À Berlin, le chancelier allemand Olaf Scholz est en grande difficulté politique, l'industrie et l'économie allemande sont moribondes. L'accord avec le Mercosur permettrait d'augmenter massivement les ventes de Volskwagen, actuellement en chute libre. D'autant que les élections fédérales se tiendront de manière anticipée en février prochain, soit sept mois avant la date initiale, le résultat de la crise politique actuelle outre-Rhin. Une question de survie politique pour l'actuel chancelier.

L’Allemagne bénéficie de soutiens comme l’Espagne et l’Italie. "Si on ne conclut pas un accord avec le Mercosur, la Chine le fera", a alerté l’ancienne Première ministre estonienne, Kaja Kallas, aux avant-postes aujourd’hui de la diplomatie européenne.

La France manque de soutien

En face, la France est soutenue par la Pologne et l’Autriche. C’est un peu court. Le gouvernement de Michel Barnier veut convaincre les hésitants comme l'Irlande ou les Pays-Bas, par exemple, car la France doit avoir une minorité de blocage pour empêcher l’accord, à savoir quatre Etats minimum. Il y en a trois pour l'instant.

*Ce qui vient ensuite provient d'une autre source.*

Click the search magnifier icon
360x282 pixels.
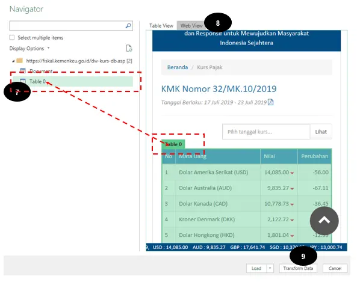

Si toutefois la France n'arrive pas à engranger un nouveau soutien, il restera des étapes. L'accord doit également être ratifié par le Parlement européen. C'est, d'ailleurs, sur ce vote là que les mobilisations des agriculteurs pourraient peser. L’accord avec le Mercosur, c’est l’arrivée promise sur le sol européen de viande, sucre, riz, miel, soja…

L'UE peut imposer la partie commerciale du texte

Pour être appliqué, le traité doit ensuite être ratifié par chacun des parlements nationaux. Il suffit que les députés d’un seul État membre s’y opposent pour que l’accord vacille. Sauf que dans ce cas-là, la Commission européenne peut encore scinder le texte, en sortir l’aspect purement commercial et imposer l’accord.

Autant dire que Michel Barnier va devoir ressortir sa casquette de négociateur du Brexit, d’ancien commissaire européen, d’ancien ministre de l’Agriculture et des Affaires Etrangères. Ça fait beaucoup. La ministre française de l’Agriculture Annie Genevard l'assure: "Notre travail est de rallier un maximum de pays de façon à imposer un veto."